Okinawa Governor Hirokazu Nakaima said, “Region where the population decreases will rapidly fall behind. It is important for the promotion of Okinawa that we will strive to take measures not only to prevent population decrease, but also continue to increase our population.” He suggested that as model areas, they would take measures on remote islands such as Kumejima where the population has decreased.

In other prefectures, there are many cases where local governments are working independently to get people to return and implementing measures to counter the falling birthrate. However, the comprehensive approach towards population growth that the OPG is carrying out will be an exceptional case.

Some experts claim that Japan’s population began to decline from 2005. As of October 2011 the total population of Japan was 127.79 million. It is estimated to fall below 100 million people in around the year 2050, and 40 percent of the population will be 65 years old or older in around 2060. In a survey conducted by the Ministry of Internal Affairs and Communications in 2011, population decline was studied in 40 prefectures. Okinawa had the highest rate of increase among the seven prefectures that displayed population increases, an increase of 0.59 percent over the previous year. However, due to its decline in the birth rate, the population of Okinawa also will begin to decline once it has peaked at 1.44 million. The working-age population of 15-64 years, which have higher employment rates, will decrease beyond 2015. The decrease in the number of workers will see a decrease in the gross prefectural domestic product and per capita gross prefectural income.

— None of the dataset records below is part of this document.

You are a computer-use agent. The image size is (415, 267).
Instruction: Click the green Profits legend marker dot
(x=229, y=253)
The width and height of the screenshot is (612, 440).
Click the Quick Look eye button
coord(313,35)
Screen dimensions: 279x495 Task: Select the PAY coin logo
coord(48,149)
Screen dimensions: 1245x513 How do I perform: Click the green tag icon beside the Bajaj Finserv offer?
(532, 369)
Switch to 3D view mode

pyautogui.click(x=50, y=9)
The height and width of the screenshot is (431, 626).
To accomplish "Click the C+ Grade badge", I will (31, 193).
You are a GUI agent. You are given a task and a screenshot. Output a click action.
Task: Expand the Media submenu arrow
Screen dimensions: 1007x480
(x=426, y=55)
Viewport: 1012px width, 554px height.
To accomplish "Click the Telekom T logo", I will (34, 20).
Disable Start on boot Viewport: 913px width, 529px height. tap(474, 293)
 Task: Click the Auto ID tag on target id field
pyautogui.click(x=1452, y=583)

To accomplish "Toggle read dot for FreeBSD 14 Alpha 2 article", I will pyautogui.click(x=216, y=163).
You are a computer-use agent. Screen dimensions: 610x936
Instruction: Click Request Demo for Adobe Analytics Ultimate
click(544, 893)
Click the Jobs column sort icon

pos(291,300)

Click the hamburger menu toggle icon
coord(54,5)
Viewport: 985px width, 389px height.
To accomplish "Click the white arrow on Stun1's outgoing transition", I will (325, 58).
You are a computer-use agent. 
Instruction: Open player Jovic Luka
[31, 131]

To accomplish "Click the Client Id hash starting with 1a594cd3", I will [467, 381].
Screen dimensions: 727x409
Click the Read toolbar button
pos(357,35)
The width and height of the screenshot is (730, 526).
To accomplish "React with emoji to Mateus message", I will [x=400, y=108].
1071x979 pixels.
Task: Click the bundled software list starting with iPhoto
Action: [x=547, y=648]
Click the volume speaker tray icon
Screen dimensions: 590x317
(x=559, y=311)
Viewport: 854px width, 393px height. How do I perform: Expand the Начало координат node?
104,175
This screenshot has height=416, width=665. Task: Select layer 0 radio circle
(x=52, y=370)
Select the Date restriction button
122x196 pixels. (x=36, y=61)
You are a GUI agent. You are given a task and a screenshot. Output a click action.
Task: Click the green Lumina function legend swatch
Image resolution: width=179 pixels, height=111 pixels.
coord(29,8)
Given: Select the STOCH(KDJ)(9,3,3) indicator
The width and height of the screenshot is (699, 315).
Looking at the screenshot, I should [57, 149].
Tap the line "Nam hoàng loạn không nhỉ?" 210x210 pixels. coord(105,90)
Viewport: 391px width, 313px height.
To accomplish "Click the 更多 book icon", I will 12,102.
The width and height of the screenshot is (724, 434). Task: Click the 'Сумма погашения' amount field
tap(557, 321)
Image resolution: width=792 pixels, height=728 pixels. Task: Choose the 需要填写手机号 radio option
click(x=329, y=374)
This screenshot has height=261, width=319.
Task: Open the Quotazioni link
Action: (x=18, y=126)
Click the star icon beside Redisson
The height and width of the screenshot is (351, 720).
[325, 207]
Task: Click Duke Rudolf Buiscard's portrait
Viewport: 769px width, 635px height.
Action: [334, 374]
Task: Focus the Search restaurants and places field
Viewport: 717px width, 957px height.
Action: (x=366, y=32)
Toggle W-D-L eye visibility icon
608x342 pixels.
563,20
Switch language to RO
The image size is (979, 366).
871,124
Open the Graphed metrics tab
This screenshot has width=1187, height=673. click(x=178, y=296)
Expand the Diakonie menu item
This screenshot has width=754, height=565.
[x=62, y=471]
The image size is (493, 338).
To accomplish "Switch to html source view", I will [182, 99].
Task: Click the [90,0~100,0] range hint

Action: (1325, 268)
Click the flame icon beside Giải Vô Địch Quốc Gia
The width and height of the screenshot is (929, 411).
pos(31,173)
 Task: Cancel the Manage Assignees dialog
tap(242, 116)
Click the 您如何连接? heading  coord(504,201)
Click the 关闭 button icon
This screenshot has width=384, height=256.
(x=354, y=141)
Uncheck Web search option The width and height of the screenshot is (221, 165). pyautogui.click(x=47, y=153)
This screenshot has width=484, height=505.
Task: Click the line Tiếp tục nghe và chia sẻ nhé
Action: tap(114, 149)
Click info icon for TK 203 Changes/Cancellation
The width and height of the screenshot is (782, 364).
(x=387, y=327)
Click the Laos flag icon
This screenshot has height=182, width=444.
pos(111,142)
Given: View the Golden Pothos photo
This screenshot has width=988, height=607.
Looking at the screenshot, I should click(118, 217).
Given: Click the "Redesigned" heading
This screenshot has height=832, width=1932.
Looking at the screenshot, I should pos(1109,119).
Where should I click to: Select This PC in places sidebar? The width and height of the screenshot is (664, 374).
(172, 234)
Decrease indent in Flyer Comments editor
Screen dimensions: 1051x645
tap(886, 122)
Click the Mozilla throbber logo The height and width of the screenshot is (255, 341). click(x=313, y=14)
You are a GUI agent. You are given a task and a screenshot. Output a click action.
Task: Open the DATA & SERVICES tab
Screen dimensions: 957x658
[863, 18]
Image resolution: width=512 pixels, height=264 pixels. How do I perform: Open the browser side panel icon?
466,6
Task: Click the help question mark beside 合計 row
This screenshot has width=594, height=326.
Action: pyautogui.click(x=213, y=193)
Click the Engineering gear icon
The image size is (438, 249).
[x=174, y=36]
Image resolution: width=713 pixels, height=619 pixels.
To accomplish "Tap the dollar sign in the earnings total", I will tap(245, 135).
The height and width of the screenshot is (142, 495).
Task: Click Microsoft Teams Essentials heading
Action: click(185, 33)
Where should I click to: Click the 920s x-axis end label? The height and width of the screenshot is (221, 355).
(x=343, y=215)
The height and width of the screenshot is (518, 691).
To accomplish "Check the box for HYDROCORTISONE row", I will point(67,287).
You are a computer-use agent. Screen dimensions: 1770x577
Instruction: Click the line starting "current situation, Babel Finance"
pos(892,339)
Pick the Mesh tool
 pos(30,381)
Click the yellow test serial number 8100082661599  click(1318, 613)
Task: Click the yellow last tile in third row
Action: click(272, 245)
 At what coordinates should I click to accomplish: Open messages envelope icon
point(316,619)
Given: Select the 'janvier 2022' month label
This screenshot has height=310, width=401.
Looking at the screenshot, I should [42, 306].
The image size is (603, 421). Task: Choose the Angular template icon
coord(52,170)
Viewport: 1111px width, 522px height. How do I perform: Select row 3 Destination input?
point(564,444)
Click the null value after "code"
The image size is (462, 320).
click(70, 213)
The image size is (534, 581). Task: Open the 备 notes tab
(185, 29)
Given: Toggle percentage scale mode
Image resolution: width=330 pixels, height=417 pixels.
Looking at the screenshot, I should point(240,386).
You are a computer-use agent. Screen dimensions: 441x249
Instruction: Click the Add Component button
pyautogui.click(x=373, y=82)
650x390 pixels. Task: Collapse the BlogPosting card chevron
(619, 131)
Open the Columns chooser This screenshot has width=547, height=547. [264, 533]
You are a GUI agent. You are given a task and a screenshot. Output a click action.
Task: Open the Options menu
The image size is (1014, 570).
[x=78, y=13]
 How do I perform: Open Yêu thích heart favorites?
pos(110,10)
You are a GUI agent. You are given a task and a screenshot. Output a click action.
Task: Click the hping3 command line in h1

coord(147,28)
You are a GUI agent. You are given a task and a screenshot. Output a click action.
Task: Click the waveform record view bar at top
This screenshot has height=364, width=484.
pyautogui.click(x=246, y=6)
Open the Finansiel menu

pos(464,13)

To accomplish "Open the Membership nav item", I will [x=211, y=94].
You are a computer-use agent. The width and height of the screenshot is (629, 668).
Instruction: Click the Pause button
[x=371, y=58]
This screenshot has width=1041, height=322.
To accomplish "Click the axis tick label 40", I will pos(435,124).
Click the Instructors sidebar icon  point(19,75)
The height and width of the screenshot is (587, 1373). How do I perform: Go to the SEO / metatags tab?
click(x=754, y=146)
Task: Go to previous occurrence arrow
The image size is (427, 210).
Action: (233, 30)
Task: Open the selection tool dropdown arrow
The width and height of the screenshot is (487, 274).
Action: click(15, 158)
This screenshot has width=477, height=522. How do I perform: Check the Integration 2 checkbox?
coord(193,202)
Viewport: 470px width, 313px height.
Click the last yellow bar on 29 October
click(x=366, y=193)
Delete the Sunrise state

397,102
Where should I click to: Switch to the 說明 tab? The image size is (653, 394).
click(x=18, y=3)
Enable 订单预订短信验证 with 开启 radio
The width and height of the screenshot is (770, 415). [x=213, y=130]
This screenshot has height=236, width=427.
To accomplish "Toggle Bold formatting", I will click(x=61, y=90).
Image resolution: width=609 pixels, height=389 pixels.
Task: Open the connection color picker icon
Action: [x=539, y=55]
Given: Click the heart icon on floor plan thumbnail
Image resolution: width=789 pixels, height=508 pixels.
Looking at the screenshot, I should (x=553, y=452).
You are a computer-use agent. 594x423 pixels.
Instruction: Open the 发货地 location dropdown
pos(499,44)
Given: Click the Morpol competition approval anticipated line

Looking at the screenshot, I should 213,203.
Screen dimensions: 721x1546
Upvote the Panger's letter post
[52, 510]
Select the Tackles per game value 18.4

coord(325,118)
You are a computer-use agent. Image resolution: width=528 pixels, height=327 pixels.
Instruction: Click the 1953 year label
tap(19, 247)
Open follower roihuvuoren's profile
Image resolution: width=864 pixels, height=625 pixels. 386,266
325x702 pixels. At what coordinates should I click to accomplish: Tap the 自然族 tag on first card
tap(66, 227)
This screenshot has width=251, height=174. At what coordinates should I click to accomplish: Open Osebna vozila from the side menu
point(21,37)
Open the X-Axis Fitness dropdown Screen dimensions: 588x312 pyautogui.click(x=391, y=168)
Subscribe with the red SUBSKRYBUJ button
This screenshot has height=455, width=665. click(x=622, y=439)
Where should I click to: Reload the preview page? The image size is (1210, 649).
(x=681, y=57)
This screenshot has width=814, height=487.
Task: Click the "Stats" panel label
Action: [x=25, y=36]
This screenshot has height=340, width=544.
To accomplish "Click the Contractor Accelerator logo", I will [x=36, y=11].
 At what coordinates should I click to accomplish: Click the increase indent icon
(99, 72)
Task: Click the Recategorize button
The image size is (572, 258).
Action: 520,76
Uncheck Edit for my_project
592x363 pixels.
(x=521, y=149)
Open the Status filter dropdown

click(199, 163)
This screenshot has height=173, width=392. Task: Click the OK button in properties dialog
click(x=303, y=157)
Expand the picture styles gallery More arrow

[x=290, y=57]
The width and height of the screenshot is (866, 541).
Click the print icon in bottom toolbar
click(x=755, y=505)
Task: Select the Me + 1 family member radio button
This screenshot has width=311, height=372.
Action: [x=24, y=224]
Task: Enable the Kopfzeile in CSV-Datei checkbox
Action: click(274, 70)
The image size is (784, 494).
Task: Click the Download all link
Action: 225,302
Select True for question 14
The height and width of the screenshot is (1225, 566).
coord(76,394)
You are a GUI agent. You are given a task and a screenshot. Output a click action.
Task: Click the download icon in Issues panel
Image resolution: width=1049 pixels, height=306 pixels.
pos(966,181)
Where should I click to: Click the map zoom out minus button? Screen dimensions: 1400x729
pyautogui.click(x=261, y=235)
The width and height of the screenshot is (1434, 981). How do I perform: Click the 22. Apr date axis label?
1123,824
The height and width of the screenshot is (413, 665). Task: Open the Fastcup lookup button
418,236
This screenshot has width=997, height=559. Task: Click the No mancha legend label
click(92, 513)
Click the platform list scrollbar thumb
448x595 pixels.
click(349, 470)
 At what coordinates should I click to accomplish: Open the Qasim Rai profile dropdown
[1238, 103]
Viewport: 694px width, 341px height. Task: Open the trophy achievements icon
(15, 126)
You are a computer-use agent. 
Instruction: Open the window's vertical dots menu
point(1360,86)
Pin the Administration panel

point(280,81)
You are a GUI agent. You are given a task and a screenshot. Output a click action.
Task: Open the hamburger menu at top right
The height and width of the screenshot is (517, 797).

If we see the population as 100 in 1975, while the populations in the southern districts of the main island of Okinawa and Yaeyama have grown, those in Miyako, the Kerama Islands, and Kume-jima have decreased. The OPG is developing a plan focusing on the following five pillars: creating an easy environment in which to give birth to and raise children, longevity health measures, U-, I- and J-turn promotion projects, depopulation measures in remote islands and increasing the number of inbound tourists.